Versatile Formation of Co-Culture Spheroids using Perfecta3D™ Hanging Drop Culture Plates

The ability to co-culture and pattern multiple cell types in 3D can open up novel ways to study cancer biology, developmental biology, and tissue engineering and provide new approaches to understand and manipulate heterotypic cellular interactions in 3D. For example, co-culture of different colored cells allows for real-time tracking of cellular localizations, migration, self-organization, differentiation, and intercellular interactions in 3D.

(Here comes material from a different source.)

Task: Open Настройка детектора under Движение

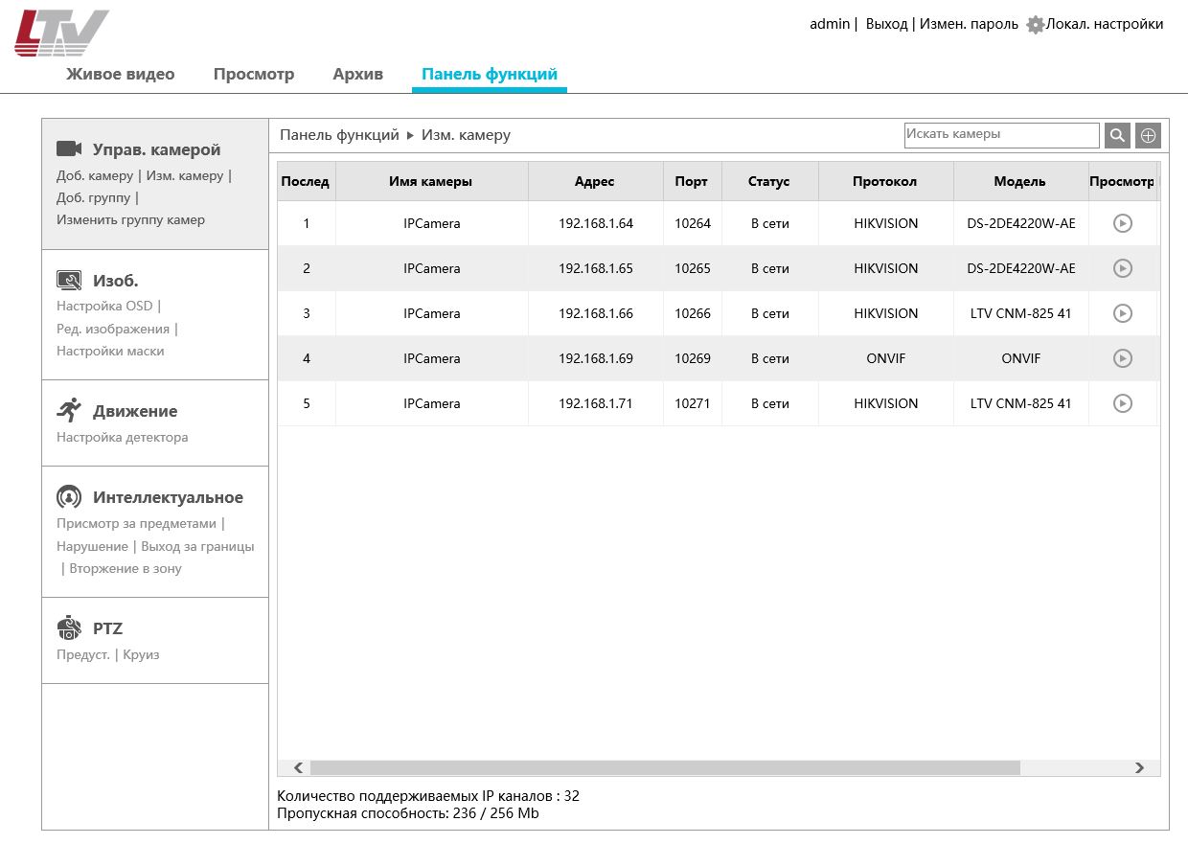Action: pos(123,437)
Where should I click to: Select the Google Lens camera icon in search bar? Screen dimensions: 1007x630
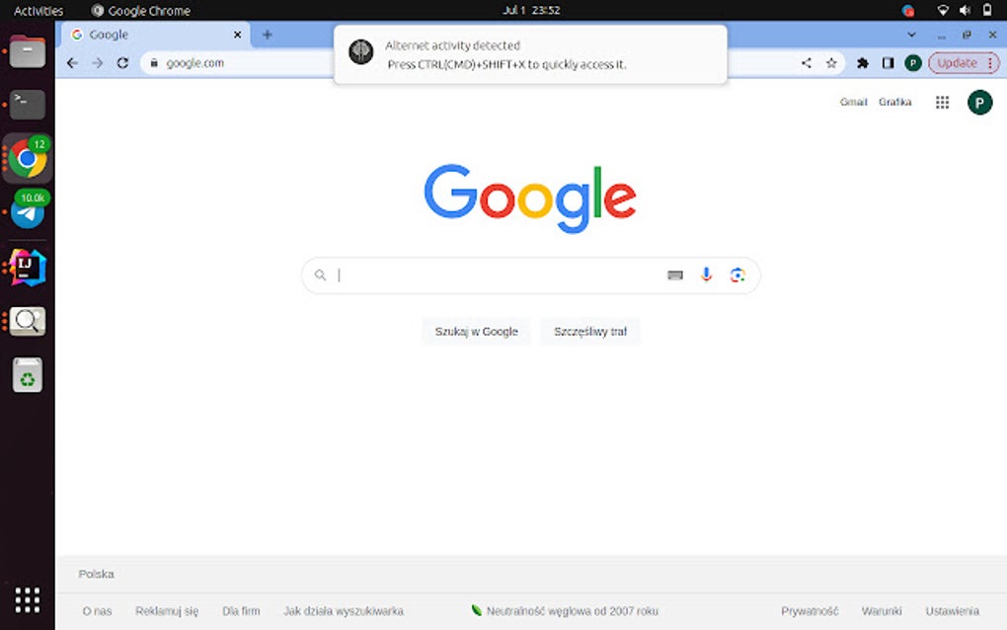(x=737, y=275)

Co-culture spheroids can be easily manipulated using the Perfecta3D™ Hanging Drop Culture Plates by varying the timing and order of seeding different cell types into the hanging drops. Perfecta3D™ Hanging Drop Culture Plates offer several advantages compared to conventional and alternative techniques using rotating bioreactors, non-adherent surfaces, magnetic particles, and round-bottom and V-bottom micro-wells in combination with centrifugation.

Perfecta3D™ Hanging Drop Culture Plates ensure uniform incorporation of all co-culture cell types into the spheroids. The culture system inherently offers the convenience of utilizing natural gravity force to aggregate all cell types into a single spheroid gently, making formation of mixed co-culture spheroids as simple as mono-culture spheroids. Unlike the use of centrifugation, which generates shear forces that can damage cells, or the use of magnetic particles, which can interfere with cellular behaviors and test compounds, the Perfecta3D™ platform offers a simple user-interface, free of external forces or substances.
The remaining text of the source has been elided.